Bagian dari Agenda Pembangunan Jangka Panjang

Pembenahan ekosistem jaminan kesehatan, lanjutnya, merupakan pekerjaan yang mencakup jangka pendek, menengah, hingga panjang. Seluruh proses tersebut terhubung langsung dengan arah dan strategi pembangunan nasional yang sedang dijalankan.

Rachmat menilai bahwa jika pembaruan tata kelola ini dilakukan secara konsisten dan berkesinambungan, maka sistem jaminan kesehatan yang kuat dapat menjadi fondasi dalam membentuk masyarakat yang sehat, cerdas, serta memiliki daya saing.

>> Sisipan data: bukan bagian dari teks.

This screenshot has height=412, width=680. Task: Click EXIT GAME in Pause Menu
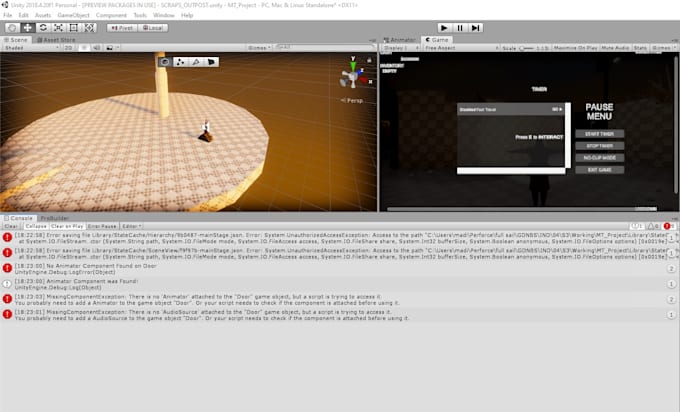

Cakupan JKN dan Tantangan Integrasi

Dalam konteks pelaksanaan Jaminan Kesehatan Nasional (JKN), pemerintah mencatat bahwa cakupan kepesertaan aktif untuk segmen Penerima Bantuan Iuran (PBI) telah berada di atas 90 persen. Kondisi tersebut menuntut sistem pengelolaan yang semakin efisien dan terintegrasi.

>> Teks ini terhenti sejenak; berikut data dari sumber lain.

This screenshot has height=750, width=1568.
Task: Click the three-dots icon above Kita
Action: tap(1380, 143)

Pengelolaan jaminan kesehatan diharapkan mampu mencakup seluruh lapisan layanan kesehatan, mulai dari Posyandu dan Puskesmas hingga rumah sakit umum daerah maupun rumah sakit khusus. Integrasi ini menjadi penting agar layanan kesehatan dapat diakses secara merata.

Pemutakhiran Data Berbasis Peristiwa Hidup

Rachmat juga menyoroti pentingnya pemutakhiran data yang berbasis peristiwa hidup sebagai bagian dari penguatan tata kelola jaminan kesehatan. Ia menjelaskan bahwa data mengenai kelahiran, kematian, perpindahan penduduk, dan peristiwa lainnya harus menjadi dasar dalam pengelolaan sistem jaminan kesehatan nasional.

Menurutnya, pembaruan data yang akurat dan berkelanjutan akan mendukung efektivitas kebijakan serta memastikan bahwa program jaminan kesehatan berjalan sesuai dengan kondisi riil masyarakat.